Leonard C. Bettex Collegiate Professor – University of Notre Dame
Xiangliang Zhang is a Leonard C. Bettex Collegiate Professor in the Department of Computer Science and Engineering, University of Notre Dame. She was an Associate Professor in Computer Science at the King Abdullah University of Science and Technology (KAUST), Saudi Arabia. She received her Ph.D. degree in computer science from INRIA-Universite Paris Sud, France, in 2010. Her main research interests and experiences are in machine learning and data mining. She has published more than 270 refereed papers in leading international conferences and journals. She serves as associate editor of IEEE Transactions on Dependable and Secure Computing, Information Sciences, and International Journal of Intelligent Systems, and regularly serves as area chair or on the (senior) program committee of IJCAI, SIGKDD, NeurIPS, AAAI, ICML, and WSDM.

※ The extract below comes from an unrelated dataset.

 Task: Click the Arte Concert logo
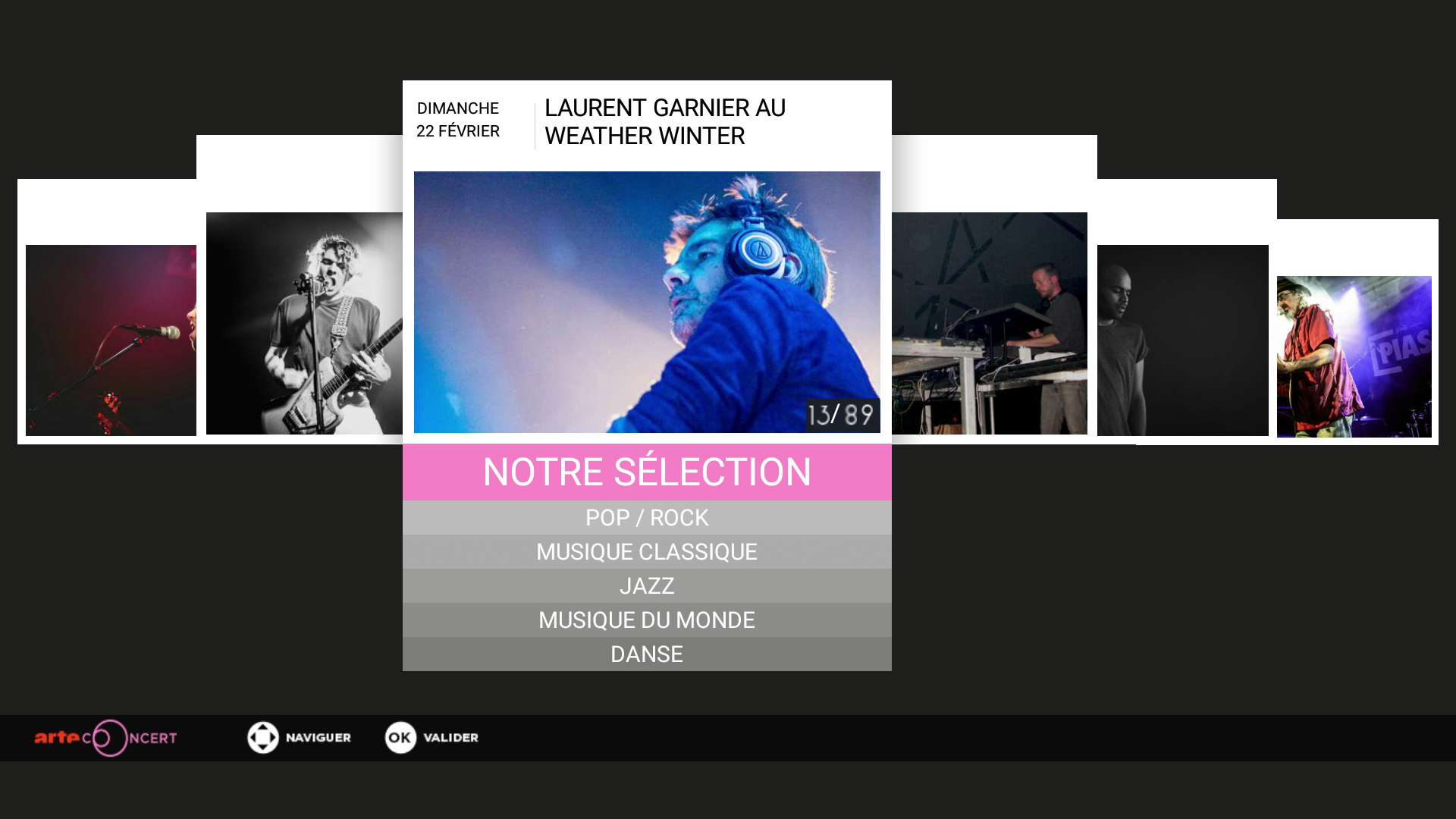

Regents Professor – Arizona State University
Huan Liu is a Regent Professor in the School of Computing, and Augmented Intelligence, Arizona State University. He received his Ph.D. degree in Computer Science from the University of Southern California, in 1989. His research focuses on developing computational methods for data mining, machine learning, and social computing. Dr. Liu has been honored with numerous prestigious awards: ACM SIGKDD Innovation Award (2022) for his pioneering work in feature selection and social media mining, Fellow of ACM (2018), AAAI (2019), AAAS (2018), and IEEE (2012). He is Chief Editor of ACM TIST, Frontiers in Big Data and DMM, and has been actively involved on editorial boards and program committees for major conferences such as KDD, ICML, NeurIPS, AAAI, and IJCAI.